Given entries: Begin
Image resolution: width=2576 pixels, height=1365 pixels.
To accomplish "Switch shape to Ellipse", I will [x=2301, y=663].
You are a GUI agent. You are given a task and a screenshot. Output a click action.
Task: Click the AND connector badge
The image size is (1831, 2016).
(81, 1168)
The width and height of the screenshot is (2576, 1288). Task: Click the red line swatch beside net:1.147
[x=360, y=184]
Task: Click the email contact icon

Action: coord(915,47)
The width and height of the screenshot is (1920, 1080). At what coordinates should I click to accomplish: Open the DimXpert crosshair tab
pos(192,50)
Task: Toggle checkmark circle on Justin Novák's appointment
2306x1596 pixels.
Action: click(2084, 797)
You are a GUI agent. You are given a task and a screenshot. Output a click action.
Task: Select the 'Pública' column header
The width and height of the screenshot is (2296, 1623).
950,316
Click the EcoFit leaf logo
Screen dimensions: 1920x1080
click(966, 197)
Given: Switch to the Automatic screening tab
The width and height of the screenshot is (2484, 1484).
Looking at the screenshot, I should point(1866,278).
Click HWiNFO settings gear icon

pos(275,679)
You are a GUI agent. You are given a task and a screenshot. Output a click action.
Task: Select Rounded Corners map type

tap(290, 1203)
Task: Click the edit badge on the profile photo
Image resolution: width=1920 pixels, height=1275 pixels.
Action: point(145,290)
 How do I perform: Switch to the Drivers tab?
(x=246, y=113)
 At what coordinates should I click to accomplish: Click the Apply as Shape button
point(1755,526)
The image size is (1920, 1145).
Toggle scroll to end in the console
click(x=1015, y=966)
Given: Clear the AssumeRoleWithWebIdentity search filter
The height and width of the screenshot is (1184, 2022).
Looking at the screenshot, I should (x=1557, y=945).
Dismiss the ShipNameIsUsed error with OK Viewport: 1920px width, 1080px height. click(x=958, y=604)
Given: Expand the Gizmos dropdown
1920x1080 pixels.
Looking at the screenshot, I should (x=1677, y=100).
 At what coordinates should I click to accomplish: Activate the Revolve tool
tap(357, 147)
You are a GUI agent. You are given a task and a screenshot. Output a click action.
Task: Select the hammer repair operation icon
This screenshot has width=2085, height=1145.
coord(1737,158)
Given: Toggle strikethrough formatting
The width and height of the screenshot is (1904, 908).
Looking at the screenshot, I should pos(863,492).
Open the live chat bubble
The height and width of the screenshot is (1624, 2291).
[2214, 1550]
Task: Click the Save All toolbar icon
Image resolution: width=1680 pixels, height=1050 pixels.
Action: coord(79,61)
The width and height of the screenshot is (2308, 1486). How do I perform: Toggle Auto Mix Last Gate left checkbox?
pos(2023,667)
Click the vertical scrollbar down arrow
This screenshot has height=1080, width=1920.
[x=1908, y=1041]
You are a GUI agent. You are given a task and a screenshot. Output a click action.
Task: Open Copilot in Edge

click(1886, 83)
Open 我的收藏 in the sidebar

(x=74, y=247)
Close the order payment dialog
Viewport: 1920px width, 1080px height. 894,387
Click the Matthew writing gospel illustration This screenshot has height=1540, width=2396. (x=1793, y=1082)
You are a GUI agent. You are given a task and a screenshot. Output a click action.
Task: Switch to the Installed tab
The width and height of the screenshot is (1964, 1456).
Given entries: End
- Task requirements: With no line skipped, copy the entries exactly as written.

- Task response:
Image resolution: width=2576 pixels, height=1365 pixels.
To accomplish "Switch shape to Ellipse", I will [x=2301, y=663].
You are a GUI agent. You are given a task and a screenshot. Output a click action.
Task: Click the AND connector badge
The image size is (1831, 2016).
(81, 1168)
The width and height of the screenshot is (2576, 1288). Task: Click the red line swatch beside net:1.147
[x=360, y=184]
Task: Click the email contact icon

Action: coord(915,47)
The width and height of the screenshot is (1920, 1080). At what coordinates should I click to accomplish: Open the DimXpert crosshair tab
pos(192,50)
Task: Toggle checkmark circle on Justin Novák's appointment
2306x1596 pixels.
Action: click(2084, 797)
You are a GUI agent. You are given a task and a screenshot. Output a click action.
Task: Select the 'Pública' column header
The width and height of the screenshot is (2296, 1623).
950,316
Click the EcoFit leaf logo
Screen dimensions: 1920x1080
click(966, 197)
Given: Switch to the Automatic screening tab
The width and height of the screenshot is (2484, 1484).
Looking at the screenshot, I should point(1866,278).
Click HWiNFO settings gear icon

pos(275,679)
You are a GUI agent. You are given a task and a screenshot. Output a click action.
Task: Select Rounded Corners map type

tap(290, 1203)
Task: Click the edit badge on the profile photo
Image resolution: width=1920 pixels, height=1275 pixels.
Action: point(145,290)
 How do I perform: Switch to the Drivers tab?
(x=246, y=113)
 At what coordinates should I click to accomplish: Click the Apply as Shape button
point(1755,526)
The image size is (1920, 1145).
Toggle scroll to end in the console
click(x=1015, y=966)
Given: Clear the AssumeRoleWithWebIdentity search filter
The height and width of the screenshot is (1184, 2022).
Looking at the screenshot, I should (x=1557, y=945).
Dismiss the ShipNameIsUsed error with OK Viewport: 1920px width, 1080px height. click(x=958, y=604)
Given: Expand the Gizmos dropdown
1920x1080 pixels.
Looking at the screenshot, I should (x=1677, y=100).
 At what coordinates should I click to accomplish: Activate the Revolve tool
tap(357, 147)
You are a GUI agent. You are given a task and a screenshot. Output a click action.
Task: Select the hammer repair operation icon
This screenshot has width=2085, height=1145.
coord(1737,158)
Given: Toggle strikethrough formatting
The width and height of the screenshot is (1904, 908).
Looking at the screenshot, I should pos(863,492).
Open the live chat bubble
The height and width of the screenshot is (1624, 2291).
[2214, 1550]
Task: Click the Save All toolbar icon
Image resolution: width=1680 pixels, height=1050 pixels.
Action: coord(79,61)
The width and height of the screenshot is (2308, 1486). How do I perform: Toggle Auto Mix Last Gate left checkbox?
pos(2023,667)
Click the vertical scrollbar down arrow
This screenshot has height=1080, width=1920.
[x=1908, y=1041]
You are a GUI agent. You are given a task and a screenshot. Output a click action.
Task: Open Copilot in Edge

click(1886, 83)
Open 我的收藏 in the sidebar

(x=74, y=247)
Close the order payment dialog
Viewport: 1920px width, 1080px height. 894,387
Click the Matthew writing gospel illustration This screenshot has height=1540, width=2396. (x=1793, y=1082)
You are a GUI agent. You are given a task and a screenshot. Output a click action.
Task: Switch to the Installed tab
The width and height of the screenshot is (1964, 1456).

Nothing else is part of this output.